------ RECORDED INFORMATION ------
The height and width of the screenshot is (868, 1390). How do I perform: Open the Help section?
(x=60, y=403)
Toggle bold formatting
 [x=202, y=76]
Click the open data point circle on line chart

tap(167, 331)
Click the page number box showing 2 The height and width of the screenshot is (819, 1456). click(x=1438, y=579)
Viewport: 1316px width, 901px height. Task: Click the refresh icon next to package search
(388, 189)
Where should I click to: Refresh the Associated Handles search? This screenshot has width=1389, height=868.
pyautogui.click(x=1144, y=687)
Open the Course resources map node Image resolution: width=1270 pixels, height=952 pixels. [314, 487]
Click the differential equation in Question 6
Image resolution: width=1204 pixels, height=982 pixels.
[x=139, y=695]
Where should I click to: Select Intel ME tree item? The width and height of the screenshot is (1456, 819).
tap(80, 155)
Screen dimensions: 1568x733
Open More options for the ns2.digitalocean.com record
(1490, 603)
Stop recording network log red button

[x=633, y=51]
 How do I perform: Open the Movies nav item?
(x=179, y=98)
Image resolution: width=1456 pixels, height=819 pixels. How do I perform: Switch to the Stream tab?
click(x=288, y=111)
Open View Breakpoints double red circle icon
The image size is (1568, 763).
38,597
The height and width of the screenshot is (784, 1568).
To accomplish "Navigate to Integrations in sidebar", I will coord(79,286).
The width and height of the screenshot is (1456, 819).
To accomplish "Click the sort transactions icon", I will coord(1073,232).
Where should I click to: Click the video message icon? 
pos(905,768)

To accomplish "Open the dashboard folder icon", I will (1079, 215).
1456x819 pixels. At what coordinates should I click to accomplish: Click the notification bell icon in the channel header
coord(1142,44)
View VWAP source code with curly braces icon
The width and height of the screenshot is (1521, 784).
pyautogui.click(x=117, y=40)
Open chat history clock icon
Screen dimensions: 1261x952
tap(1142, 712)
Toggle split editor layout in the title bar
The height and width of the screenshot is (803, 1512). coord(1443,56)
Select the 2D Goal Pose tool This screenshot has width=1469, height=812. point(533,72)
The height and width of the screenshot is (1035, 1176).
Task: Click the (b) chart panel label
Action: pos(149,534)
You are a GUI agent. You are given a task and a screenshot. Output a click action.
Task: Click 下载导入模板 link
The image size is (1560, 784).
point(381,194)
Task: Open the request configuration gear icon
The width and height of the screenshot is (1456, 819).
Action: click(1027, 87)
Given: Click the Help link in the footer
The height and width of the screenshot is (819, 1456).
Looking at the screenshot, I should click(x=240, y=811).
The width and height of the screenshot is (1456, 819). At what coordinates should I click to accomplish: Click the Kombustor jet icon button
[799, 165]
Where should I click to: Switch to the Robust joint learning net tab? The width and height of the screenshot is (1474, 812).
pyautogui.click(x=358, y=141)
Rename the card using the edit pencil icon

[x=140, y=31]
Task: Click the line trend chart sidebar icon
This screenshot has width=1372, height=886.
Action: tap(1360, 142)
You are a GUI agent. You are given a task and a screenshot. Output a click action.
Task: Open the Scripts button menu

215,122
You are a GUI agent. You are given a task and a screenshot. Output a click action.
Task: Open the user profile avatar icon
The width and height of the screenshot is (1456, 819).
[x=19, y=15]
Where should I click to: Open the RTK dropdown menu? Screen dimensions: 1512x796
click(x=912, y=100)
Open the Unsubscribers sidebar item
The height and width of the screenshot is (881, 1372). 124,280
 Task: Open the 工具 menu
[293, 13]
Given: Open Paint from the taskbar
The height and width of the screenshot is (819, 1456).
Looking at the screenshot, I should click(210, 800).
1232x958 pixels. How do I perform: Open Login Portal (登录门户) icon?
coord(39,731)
------
WORK TO BE COMPLETED
Every line with the word "link" in it should be copied from the listing above.

TASK ANSWER
Task: Click 下载导入模板 link
Given: Click the Help link in the footer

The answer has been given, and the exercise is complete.